Why Claude Monet's Meules à Giverny is an Impressionist Masterpiece
In 1893, at the height of the hay-making season, Claude Monet set up his easel in the meadow just to the south of the site of his future water-lily pond and painted Meules à Giverny. Infused with light, shadow, color and movement, this oil exemplifies the best of Monet’s bucolic Impressionism, taking as its subject one of the artist’s most beloved—that of the haystack.
“This Cathedral is admirable, but it is terribly dry and hard to do; it will be a delight for me after this to paint en plein air.”
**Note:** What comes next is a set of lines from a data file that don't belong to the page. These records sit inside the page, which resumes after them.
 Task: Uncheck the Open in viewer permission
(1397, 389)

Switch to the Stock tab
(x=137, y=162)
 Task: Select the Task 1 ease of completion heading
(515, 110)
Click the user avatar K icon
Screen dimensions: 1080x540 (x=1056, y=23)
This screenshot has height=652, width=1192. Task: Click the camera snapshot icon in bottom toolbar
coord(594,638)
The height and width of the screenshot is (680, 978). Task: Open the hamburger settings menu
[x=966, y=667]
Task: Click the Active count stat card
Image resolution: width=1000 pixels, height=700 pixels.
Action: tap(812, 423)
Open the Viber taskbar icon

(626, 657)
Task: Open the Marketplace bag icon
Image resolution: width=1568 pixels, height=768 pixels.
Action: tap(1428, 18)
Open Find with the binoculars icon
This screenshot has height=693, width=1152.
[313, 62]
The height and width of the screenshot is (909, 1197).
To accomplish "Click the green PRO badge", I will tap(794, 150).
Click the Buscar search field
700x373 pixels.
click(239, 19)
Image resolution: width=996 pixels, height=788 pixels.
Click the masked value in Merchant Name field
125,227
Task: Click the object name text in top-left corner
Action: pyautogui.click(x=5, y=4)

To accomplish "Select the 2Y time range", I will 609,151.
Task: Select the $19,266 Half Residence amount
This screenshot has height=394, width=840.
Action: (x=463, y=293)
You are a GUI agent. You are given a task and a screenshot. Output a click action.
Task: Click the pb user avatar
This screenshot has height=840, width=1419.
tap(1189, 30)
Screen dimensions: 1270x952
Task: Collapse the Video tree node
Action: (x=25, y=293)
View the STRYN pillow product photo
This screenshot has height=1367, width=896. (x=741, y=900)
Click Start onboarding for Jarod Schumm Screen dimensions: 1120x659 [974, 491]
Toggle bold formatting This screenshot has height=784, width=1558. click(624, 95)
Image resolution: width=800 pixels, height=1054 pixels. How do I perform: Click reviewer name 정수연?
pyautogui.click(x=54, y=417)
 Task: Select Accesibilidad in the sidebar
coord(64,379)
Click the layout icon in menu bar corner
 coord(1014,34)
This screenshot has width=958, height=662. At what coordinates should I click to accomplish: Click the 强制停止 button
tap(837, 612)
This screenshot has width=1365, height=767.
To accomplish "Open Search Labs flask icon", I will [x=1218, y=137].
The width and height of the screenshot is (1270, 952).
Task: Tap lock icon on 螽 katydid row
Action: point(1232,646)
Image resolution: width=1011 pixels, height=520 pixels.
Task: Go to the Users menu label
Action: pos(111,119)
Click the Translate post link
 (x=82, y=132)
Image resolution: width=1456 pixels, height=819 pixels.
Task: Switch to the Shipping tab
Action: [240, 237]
Unlike any paintings on this subject he had executed before, the present work and two directly related compositions (W. 1363 and W. 1364) make full use of the revelations in surface handling that Monet discovered in his series focused on Rouen Cathedral, which he began in 1892 and finished in 1894 (see fig. 1). During the associated painting campaigns in Rouen the artist, rather unsurprisingly, reflected in his letters to his wife that he was not a city person: “... it is decidedly not my business to be in cities.” According to Paul Hayes Tucker, “he also spoke of how he missed Giverny and how he wanted to paint in the spring. He made these same stat.mes nts during his second campaign in Rouen. ‘This Cathedral is admirable,’ he admitted to Alice in March of 1893, ‘but it is terribly dry and hard to do; it will be a delight for me after this to paint en plein air.’ ‘Giverny must be so beautiful that I dare not even think about it’” (Exh. Cat., Boston, Museum of Replica Handbags s, Monet in the ‘90s, The Series Paintings, 1989-90, p. 165). It was with this desire that Monet set out to paint Meules à Giverny and it is this deep sense of fulfilled longing and homecoming that suffuses every brushstroke of the present work.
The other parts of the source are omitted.